What does it mean if we disable K-rule in Agda?

Question

TL;DR: Can I say, "K-rule in Agda enables people to match $ \forall a.a \equiv a $ with $ \mathit{refl} $"?

In https://agda.readthedocs.io/en/v2.5.4.1/language/without-k.html#without-k, K-rule is introduced as an implicit rule and it's defaultly enabled. If I understand it correctly, it means parameter of type $ \forall a.a \equiv a $ can be matched with $ \mathit{refl} $. If we disable K-rule, what will happen? What kind of codes is it going to prevent me writing? Because we can always construct $ \forall a . a \equiv a $, even without K, we can always get an instance of $ T $ by passing $ \mathit{refl} $ to any functions with type $ \forall a.a \equiv a \rightarrow T $.

Agda's doc has given me an example which indeed shows a circumstance that can only work with K:

K : {A : Set} {x : A} (P : x ≡ x → Set) →
    P refl → (x≡x : x ≡ x) → P x≡x
K P p refl = p

In this code, if we can pattern match x≡x with refl, P refl can be trivially equivalent to P x≡x (but without K, we can't).

So does that mean: "K enables people to match $ \forall a.a \equiv a $ with $ \mathit{refl} $"? I didn't find the answer on the Agda doc.

If we disable K, will the semantic of Agda's equality type (CH-ISO) change?

Answer 1

Axiom K is related to "Uniqueness of Identity Proofs", which says is that any two proofs of equality are themselves equal to each other (i.e. are both Refl). Agda doesn't include K as an axiom, but it (and UIP) can be proved as a theorem using Agda's dependent pattern matching.

Axiom K is inconsistent with homotopy type theory, where the univalence axiom provides ways of constructing equalities other than refl. For example, if there are two functions that are pointwise equal, univalence asserts that there is an equality term equating them, but it cannot be refl if the functions have different implementations.

All removing K from Agda does is add restrictions to pattern matching, making fewer matches typecheck. The runtime semantics are unchanged, and no new programs typecheck.

For some excellent introductions on the subject, I recommend:

Pattern Matching without K

Unifiers as Equivalences

Both of these have more detailed versions in JFP if you have access to a subscription.

Answer 2

I'm studying this myself and I think the only essential distinction between K and J is that:

• The user of K is expected to provide a type P : x ≡ x → Set depending on some loop about x (a closed path).

• The user of J is expected to provide a type Q : (y : A) → x ≡ y → Set depending on a general path that could be either open or closed. Since Q isn't allowed to assume that it is closed, J is more restrictive on the user. You can define P = Q x but the reverse is not in general possible.

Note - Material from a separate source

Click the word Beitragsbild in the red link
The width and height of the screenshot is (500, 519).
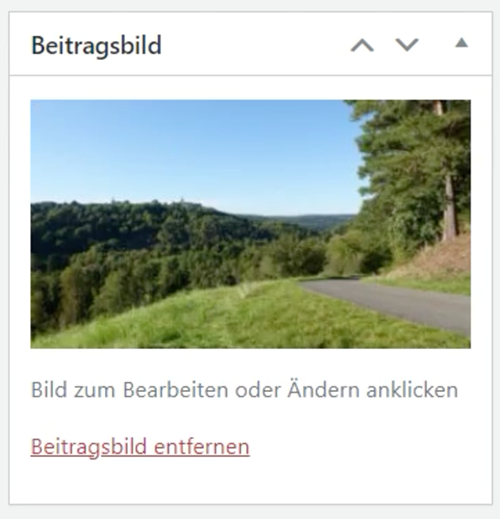89,447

From a homotopic point of view, K is not possible because the structure of P is too rigid; the lack of an adjustable endpoint y : A prevents P from being continuously transported along arbitrary paths.

This is evidenced by the code below:

K : {A : Set} {x : A} (P : x ≡ x → Set)
  → P refl → (p : x ≡ x) → P p
K P d p = {- impossible in HoTT/CuTT -}
J' : {A : Set} {x : A} (Q : (y : A) → x ≡ y → Set)
   → Q x refl → (p : x ≡ x) → Q x p
J' Q d p = Cubical.Foundations.Prelude.J Q d p